Reconvening after an hour of discussion and lunch on Saturday, the groups summarized their conclusions. Community members waved green sheets of paper in the air, signaling their agreement to the demand for a board of community members that will have veto power over developers in the review process. They agreed that they need to be able to say, ‘We don’t want this if it doesn't meet community needs and standards.’

Another policy proposed at the meeting was to change the value and definition of AMI.

“We need to align the different neighborhoods because what's affordable in Roxbury isn’t affordable in Mattapan or East Boston,” said Darnell Johnson, coordinator of Right to The City Boston. “We are trying to find that through line that we can say, ‘When you're coming to build in Boston, affordable housing and equitable development mean this to Bostonians city-wide.’”

Organizers founded the rally to reflect the common needs and demands the communities share. “This is not just an isolated incident to Dorchester. … This is a city-wide crisis that nobody has yet to address with real solutions,” said Andres Del Castillo, a resident of East Boston and community organizer for City Life/Vida Urbana.

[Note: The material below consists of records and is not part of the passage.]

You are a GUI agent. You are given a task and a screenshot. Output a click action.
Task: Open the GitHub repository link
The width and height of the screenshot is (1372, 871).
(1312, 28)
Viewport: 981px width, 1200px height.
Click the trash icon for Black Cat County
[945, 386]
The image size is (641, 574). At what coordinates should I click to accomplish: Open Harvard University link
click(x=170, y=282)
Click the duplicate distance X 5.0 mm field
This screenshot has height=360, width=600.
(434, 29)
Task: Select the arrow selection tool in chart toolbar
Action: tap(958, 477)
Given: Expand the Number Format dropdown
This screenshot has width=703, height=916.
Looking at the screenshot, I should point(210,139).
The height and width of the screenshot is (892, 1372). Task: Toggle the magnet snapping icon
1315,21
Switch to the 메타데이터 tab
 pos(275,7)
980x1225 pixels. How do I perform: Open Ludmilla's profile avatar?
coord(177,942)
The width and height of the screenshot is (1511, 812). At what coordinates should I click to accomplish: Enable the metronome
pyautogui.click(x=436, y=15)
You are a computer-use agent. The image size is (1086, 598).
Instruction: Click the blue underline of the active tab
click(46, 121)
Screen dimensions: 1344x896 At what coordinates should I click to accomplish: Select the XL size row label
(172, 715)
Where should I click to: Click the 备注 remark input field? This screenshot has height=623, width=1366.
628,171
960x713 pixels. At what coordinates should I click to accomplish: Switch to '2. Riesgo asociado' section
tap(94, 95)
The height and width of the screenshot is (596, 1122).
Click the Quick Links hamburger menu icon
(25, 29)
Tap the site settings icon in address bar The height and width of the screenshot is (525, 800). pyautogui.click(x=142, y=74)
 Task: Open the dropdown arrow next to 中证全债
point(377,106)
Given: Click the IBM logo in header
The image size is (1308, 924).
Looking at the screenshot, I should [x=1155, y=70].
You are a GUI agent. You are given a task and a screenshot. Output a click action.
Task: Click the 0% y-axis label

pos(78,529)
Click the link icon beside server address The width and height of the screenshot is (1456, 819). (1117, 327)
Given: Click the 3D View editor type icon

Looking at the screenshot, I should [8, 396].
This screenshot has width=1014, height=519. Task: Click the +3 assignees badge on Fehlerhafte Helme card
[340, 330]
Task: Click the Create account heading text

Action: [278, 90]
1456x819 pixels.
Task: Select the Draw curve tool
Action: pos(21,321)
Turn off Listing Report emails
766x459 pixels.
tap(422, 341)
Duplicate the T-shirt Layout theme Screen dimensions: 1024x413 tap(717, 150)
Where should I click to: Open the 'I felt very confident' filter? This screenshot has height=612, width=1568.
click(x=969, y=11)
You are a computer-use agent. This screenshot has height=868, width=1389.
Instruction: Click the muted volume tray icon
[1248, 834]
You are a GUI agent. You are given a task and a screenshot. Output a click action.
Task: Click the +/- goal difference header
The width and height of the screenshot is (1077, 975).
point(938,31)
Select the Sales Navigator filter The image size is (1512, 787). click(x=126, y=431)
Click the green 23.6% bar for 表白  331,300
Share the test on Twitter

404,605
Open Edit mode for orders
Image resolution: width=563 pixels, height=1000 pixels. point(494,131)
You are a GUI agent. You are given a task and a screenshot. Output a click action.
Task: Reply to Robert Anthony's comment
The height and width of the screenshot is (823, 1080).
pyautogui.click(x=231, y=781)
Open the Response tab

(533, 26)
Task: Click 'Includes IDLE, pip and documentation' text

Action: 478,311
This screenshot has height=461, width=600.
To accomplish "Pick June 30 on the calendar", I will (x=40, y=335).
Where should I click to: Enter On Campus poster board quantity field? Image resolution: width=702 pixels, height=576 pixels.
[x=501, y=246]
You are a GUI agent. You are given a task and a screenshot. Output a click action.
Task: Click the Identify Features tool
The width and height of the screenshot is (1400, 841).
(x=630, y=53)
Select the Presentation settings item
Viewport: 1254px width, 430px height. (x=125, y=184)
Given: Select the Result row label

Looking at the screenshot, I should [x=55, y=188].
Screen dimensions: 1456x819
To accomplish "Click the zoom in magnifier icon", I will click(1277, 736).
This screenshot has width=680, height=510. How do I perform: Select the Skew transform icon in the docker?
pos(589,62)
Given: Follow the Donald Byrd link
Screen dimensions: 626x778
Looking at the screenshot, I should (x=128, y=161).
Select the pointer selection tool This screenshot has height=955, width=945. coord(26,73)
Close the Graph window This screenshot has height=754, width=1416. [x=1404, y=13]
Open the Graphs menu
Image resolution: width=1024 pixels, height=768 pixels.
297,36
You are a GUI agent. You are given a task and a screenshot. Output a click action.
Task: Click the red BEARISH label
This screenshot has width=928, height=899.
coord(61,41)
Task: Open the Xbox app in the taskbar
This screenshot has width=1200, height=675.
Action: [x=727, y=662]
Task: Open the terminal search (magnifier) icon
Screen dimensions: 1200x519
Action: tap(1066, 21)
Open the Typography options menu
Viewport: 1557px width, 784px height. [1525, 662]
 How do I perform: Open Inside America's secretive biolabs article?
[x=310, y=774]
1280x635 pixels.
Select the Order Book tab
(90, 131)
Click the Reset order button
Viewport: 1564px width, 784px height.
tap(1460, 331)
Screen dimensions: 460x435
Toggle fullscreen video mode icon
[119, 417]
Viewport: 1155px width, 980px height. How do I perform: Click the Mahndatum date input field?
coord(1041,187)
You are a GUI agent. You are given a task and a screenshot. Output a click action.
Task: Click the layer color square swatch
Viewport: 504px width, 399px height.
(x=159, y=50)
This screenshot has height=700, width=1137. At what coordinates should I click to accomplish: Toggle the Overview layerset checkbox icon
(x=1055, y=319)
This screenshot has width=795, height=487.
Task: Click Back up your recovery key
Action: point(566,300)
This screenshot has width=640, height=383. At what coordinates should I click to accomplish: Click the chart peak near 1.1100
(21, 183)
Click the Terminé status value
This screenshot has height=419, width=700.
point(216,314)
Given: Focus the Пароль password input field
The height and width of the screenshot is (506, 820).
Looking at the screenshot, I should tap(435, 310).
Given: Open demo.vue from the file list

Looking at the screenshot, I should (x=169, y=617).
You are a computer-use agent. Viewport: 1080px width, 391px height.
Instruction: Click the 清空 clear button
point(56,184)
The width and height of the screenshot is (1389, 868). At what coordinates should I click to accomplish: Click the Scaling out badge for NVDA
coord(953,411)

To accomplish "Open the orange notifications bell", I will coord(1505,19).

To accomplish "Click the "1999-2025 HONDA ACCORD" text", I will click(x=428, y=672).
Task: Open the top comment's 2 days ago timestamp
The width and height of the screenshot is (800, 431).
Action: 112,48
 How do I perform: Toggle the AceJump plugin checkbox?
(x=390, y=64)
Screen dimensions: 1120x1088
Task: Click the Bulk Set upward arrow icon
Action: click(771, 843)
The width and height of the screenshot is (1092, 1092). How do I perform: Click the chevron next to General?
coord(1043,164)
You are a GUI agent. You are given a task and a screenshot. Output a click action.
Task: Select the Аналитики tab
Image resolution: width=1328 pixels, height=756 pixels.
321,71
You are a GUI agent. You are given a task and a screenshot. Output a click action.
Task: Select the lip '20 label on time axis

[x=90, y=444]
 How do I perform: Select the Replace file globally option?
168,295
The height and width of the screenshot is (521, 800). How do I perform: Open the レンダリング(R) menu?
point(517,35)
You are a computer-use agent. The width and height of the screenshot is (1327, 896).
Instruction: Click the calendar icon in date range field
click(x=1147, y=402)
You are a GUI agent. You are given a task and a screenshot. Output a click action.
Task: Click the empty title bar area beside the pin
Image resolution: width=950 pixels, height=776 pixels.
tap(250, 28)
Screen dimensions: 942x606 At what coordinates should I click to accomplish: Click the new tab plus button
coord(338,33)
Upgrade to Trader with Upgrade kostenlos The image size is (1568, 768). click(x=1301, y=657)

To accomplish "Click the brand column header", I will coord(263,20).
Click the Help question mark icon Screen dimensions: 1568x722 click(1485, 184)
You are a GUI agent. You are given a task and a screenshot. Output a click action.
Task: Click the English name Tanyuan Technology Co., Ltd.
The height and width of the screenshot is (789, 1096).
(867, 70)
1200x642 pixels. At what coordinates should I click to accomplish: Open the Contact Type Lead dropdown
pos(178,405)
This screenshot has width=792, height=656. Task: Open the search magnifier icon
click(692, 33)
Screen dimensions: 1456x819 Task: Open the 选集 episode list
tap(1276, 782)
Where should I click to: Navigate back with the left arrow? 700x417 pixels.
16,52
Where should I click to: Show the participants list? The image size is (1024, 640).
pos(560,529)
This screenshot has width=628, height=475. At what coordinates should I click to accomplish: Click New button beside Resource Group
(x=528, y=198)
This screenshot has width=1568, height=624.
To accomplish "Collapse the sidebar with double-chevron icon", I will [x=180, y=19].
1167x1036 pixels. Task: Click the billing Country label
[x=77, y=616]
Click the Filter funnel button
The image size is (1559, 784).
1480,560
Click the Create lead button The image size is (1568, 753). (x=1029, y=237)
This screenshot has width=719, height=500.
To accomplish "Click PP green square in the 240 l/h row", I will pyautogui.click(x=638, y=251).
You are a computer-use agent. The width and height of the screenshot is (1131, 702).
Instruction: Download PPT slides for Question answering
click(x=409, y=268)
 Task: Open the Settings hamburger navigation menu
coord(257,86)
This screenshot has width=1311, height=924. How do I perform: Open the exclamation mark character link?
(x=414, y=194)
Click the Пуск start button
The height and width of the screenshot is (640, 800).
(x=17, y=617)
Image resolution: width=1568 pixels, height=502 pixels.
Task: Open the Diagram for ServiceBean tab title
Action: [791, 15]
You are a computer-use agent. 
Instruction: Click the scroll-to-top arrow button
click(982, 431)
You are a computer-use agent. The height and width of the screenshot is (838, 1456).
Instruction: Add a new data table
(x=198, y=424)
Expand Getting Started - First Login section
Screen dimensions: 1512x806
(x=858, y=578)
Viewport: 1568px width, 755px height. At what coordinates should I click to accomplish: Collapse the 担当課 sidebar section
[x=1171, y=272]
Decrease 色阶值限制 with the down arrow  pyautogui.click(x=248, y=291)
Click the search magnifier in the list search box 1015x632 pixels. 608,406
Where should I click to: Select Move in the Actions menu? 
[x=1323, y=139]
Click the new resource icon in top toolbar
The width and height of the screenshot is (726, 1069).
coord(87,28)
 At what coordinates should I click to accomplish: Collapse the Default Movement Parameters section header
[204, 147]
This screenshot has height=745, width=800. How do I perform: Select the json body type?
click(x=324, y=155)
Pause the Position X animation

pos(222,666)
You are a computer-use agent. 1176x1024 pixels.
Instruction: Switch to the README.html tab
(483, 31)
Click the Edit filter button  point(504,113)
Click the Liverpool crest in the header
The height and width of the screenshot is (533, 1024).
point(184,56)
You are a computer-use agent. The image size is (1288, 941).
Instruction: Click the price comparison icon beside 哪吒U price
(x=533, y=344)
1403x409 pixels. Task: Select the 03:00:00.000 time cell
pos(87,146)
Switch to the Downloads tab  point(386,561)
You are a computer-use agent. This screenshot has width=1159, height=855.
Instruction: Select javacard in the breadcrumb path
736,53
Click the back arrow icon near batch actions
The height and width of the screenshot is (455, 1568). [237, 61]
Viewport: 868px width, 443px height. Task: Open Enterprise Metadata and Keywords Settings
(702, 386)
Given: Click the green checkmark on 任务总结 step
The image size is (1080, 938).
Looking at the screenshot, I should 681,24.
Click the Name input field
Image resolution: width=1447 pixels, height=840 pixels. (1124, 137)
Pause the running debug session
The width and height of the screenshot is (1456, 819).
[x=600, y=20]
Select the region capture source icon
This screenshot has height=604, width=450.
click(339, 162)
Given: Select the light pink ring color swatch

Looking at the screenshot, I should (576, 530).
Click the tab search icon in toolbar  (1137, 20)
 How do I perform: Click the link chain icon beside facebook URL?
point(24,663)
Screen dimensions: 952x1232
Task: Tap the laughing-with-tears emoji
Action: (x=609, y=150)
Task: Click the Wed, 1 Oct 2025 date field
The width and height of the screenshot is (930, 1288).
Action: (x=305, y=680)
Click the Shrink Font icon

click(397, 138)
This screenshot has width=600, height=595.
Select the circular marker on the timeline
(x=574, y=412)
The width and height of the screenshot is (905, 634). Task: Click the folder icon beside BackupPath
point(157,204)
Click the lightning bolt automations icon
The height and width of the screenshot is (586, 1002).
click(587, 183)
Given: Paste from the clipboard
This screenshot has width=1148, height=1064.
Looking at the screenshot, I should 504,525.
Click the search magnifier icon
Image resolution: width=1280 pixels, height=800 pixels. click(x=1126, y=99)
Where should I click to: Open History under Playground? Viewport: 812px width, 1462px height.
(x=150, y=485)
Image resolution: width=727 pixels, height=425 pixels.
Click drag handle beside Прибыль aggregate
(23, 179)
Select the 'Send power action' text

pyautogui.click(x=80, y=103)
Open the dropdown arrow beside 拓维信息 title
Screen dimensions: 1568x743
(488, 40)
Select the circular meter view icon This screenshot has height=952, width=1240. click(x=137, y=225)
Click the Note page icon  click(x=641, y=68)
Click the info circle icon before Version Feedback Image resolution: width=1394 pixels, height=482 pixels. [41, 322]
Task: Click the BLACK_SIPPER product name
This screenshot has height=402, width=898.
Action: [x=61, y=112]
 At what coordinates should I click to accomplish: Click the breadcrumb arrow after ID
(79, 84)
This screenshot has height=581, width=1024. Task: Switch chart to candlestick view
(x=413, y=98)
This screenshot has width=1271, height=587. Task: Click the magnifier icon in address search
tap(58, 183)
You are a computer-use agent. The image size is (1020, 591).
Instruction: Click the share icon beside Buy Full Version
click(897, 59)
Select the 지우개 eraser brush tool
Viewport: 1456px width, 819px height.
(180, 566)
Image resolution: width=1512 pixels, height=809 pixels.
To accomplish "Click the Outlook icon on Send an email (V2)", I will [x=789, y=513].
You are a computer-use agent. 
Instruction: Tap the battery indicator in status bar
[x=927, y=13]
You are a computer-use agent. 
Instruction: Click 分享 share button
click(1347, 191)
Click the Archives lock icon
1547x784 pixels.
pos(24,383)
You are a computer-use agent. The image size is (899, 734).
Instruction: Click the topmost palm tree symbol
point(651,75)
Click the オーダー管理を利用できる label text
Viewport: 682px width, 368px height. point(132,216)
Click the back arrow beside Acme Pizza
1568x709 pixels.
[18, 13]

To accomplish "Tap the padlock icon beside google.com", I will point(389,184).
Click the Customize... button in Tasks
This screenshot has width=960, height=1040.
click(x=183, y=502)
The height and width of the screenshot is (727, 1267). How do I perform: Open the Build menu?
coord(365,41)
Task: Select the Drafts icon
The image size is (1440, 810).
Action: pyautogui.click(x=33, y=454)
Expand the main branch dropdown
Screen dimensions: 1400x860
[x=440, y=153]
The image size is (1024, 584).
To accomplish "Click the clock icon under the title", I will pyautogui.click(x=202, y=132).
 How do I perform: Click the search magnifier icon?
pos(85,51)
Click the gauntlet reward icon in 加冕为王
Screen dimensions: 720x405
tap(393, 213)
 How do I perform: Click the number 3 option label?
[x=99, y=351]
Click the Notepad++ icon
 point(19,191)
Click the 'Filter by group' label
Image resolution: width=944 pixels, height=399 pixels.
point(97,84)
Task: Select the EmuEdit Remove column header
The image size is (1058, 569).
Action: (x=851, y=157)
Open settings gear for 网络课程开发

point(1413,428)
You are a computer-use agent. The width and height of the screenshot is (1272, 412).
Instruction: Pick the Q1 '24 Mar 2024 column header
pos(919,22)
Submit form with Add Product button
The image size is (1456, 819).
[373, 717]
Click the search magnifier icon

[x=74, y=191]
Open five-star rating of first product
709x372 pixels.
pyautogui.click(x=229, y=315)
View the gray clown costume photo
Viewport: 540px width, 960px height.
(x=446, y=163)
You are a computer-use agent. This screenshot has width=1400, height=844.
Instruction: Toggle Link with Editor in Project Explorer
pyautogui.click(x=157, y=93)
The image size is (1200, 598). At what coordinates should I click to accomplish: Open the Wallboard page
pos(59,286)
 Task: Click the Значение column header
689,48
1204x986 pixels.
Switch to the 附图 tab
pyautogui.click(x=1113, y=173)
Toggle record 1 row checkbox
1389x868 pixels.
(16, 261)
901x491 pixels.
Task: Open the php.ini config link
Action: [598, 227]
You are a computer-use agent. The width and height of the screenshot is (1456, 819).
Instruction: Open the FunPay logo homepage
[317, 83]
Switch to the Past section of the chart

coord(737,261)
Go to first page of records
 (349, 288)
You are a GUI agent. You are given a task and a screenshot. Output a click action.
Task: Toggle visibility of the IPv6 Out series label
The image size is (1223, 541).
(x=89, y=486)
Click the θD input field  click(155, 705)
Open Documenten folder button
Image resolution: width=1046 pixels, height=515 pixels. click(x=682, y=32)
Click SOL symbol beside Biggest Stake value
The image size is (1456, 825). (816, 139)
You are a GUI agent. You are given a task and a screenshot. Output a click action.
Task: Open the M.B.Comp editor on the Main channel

“In a lot of the planning meetings our communities are left out whether strategically or systematically, through complete lack of language access or appropriate outreach, so these moments are really important,” Del Castillo said, adding, “We’re also modeling a process for the government. We’re able to say this is what it should look like when you make a plan for the city because this is not what it looks like anymore.”

Along the march to Glover’s Corner from VietAID, participants chanting, “Luxury condos, they’re no good. Get them out of our neighborhood.”